Your objective>
Each line of the records that holds the word "agent" should be copied out.

Data entries
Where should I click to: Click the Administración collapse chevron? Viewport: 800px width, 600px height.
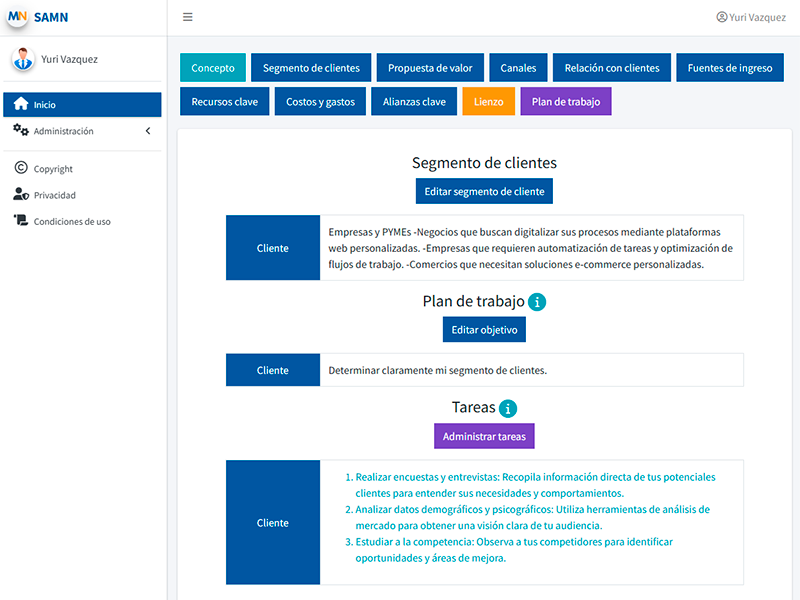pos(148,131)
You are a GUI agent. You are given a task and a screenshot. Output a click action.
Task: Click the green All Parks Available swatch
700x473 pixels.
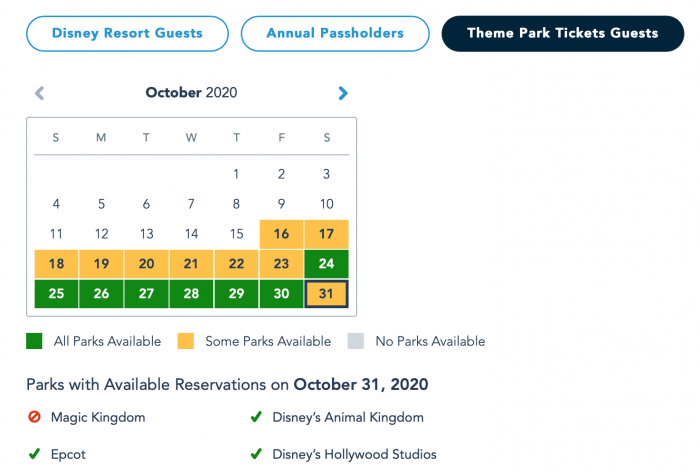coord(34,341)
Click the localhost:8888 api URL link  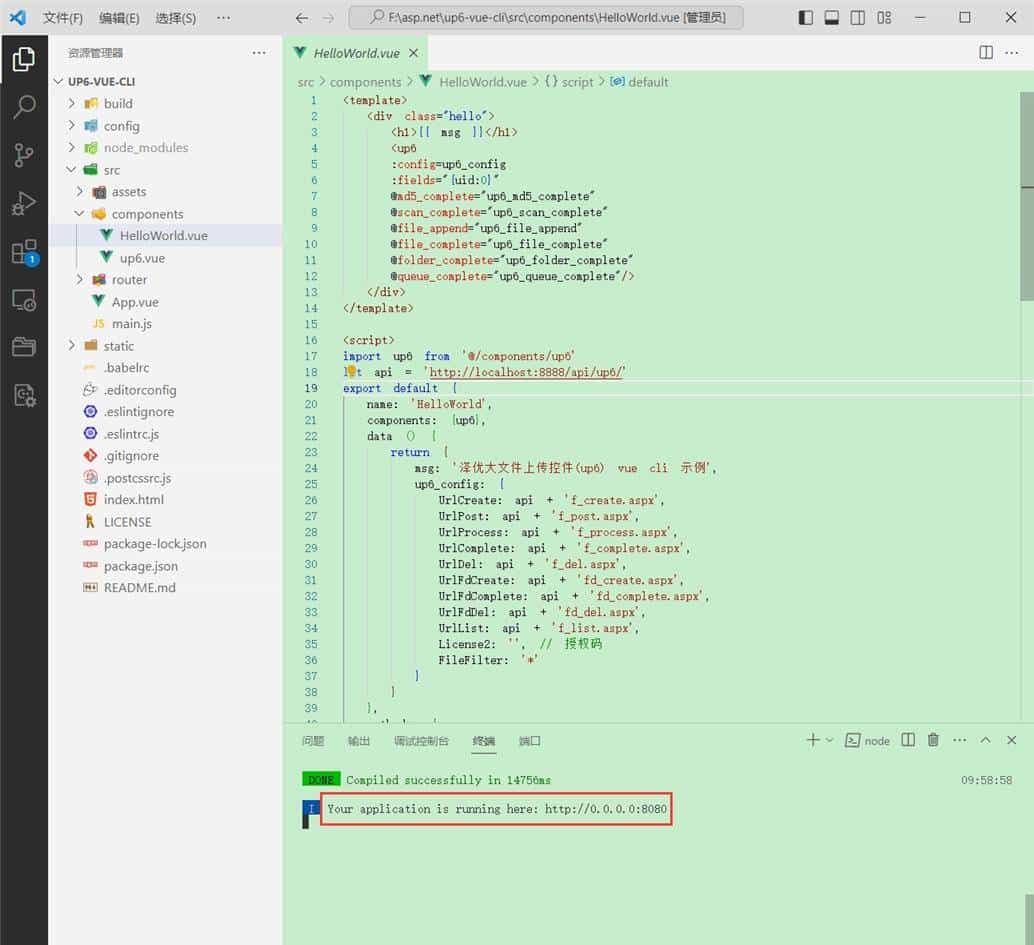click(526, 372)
--
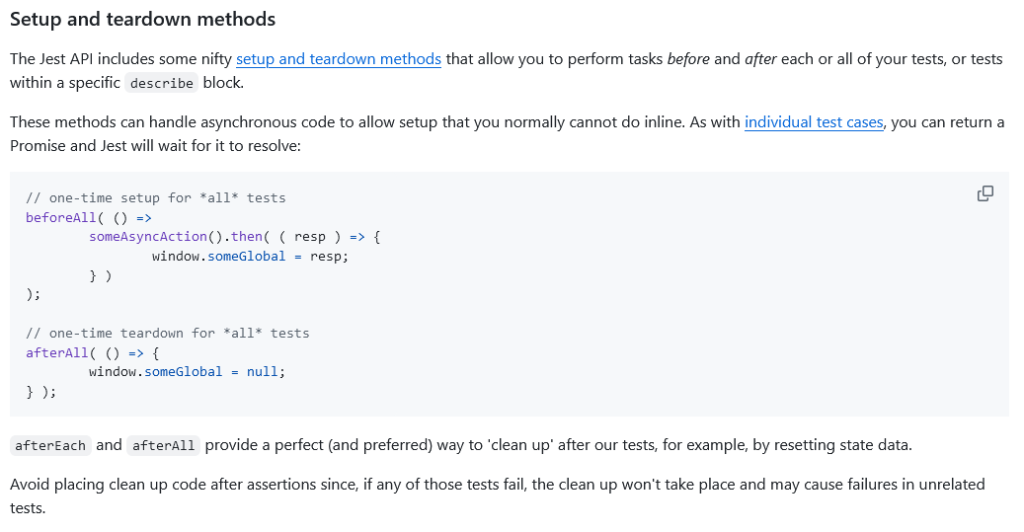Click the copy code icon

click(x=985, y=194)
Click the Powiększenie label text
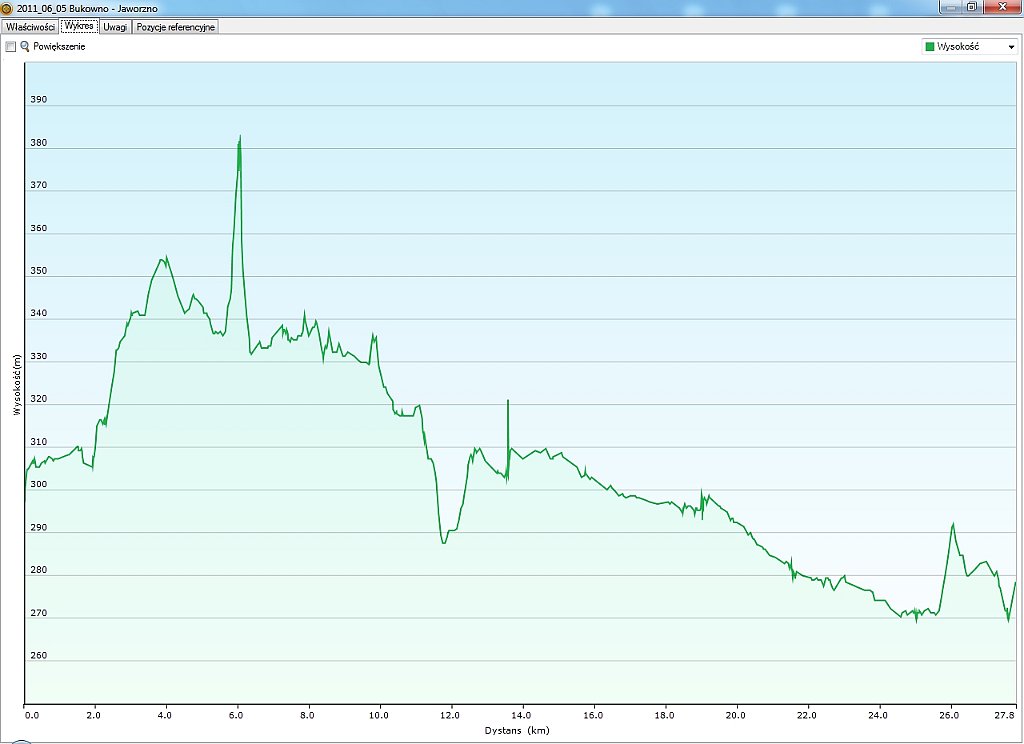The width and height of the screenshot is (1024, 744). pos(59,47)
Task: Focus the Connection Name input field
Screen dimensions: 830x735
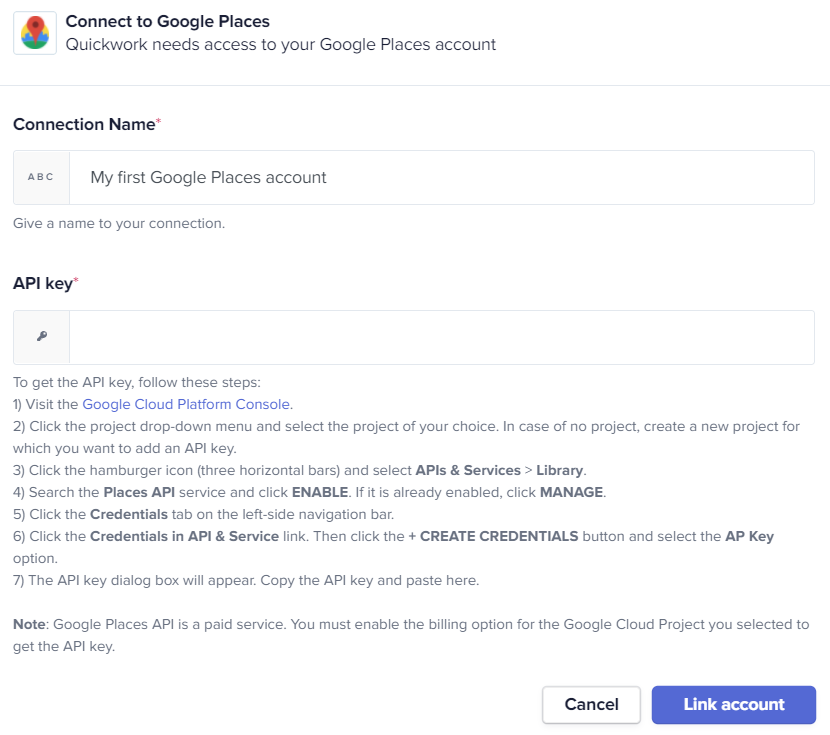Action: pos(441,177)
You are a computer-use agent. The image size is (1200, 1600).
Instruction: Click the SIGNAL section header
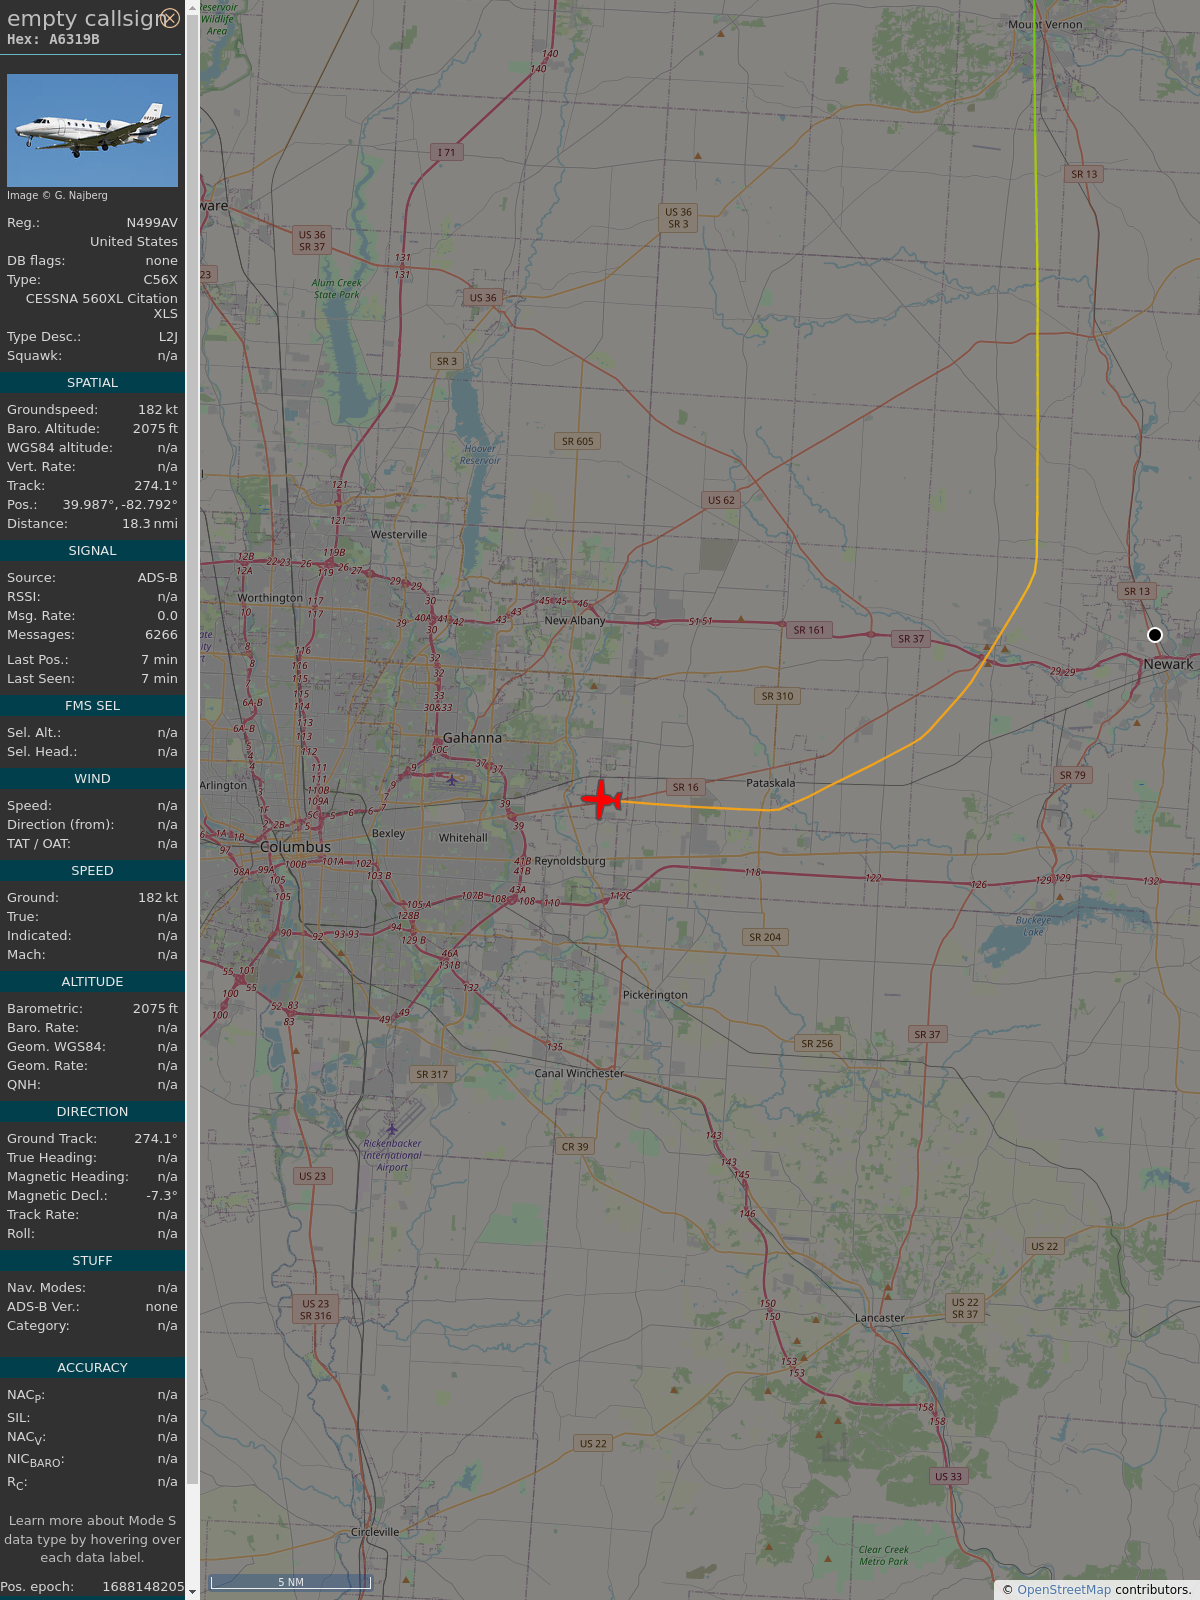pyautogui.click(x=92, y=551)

Exercise response>
You are a GUI agent. You are given a task and a screenshot. Output a click action.
You are a computer-use agent. The image size is (1200, 1600).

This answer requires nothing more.